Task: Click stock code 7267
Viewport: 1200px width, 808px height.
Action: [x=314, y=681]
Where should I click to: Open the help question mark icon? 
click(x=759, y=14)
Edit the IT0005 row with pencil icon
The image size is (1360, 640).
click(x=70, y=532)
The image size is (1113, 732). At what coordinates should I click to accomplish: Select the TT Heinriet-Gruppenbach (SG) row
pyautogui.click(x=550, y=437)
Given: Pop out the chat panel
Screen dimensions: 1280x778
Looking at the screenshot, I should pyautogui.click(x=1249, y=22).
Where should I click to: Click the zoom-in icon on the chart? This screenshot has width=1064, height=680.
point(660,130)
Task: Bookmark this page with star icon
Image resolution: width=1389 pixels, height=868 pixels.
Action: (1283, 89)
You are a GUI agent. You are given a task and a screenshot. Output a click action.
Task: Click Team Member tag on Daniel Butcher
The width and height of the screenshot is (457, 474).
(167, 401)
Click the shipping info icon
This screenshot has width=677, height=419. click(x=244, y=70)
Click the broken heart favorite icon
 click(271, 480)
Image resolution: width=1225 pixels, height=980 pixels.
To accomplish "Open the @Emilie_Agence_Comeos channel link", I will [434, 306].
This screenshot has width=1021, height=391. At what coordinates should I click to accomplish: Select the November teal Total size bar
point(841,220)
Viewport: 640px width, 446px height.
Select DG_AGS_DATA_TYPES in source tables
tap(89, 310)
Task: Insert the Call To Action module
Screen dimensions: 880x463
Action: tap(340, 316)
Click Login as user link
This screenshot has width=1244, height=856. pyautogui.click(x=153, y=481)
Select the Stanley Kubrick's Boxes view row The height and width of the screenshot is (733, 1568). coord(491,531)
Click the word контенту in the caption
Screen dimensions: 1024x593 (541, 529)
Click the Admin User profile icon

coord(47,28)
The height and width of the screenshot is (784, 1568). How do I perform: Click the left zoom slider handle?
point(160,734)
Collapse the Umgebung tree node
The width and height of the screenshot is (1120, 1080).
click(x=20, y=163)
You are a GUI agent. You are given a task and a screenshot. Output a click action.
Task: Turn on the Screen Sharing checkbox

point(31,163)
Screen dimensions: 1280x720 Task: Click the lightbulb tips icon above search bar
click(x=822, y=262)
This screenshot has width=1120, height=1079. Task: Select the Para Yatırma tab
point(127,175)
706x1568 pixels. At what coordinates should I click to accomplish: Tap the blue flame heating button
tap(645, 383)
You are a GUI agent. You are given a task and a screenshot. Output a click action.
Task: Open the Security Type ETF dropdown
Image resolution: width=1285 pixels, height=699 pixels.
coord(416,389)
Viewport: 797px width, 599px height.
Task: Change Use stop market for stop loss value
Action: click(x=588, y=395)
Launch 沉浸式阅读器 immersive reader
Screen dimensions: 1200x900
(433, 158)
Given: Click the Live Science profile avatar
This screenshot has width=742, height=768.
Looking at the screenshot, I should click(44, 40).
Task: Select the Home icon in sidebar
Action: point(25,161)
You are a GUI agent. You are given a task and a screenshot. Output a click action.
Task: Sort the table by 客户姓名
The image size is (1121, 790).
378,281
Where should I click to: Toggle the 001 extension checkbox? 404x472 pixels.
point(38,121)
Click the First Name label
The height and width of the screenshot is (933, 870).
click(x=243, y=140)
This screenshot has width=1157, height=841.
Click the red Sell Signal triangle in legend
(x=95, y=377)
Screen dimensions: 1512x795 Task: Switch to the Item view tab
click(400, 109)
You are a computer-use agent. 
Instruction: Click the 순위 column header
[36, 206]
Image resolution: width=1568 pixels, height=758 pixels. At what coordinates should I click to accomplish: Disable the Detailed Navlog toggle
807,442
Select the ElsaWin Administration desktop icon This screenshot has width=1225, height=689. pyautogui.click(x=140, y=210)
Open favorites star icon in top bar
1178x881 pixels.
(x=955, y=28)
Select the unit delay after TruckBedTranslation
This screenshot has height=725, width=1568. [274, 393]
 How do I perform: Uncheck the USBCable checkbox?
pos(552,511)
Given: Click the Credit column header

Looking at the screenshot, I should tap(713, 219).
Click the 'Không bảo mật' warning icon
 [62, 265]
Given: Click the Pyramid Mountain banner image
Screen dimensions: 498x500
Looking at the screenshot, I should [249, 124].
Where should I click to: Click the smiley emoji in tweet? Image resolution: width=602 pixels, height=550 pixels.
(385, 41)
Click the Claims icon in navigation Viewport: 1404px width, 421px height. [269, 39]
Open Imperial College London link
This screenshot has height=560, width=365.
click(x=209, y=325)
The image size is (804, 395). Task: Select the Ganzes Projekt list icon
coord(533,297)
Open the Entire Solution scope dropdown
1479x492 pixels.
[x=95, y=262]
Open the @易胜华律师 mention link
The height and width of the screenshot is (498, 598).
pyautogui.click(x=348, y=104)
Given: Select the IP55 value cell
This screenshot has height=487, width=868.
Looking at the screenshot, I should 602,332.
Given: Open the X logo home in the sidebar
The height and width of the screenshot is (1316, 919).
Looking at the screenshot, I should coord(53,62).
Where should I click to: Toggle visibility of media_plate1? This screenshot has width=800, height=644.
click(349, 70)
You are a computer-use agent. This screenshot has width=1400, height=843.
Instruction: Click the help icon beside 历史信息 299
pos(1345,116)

- Try it
Lines with "computer": copy every one of them from the listing above.

- Output for this exercise
You are a computer-use agent. 
You are a computer-use agent. This screenshot has width=1400, height=843.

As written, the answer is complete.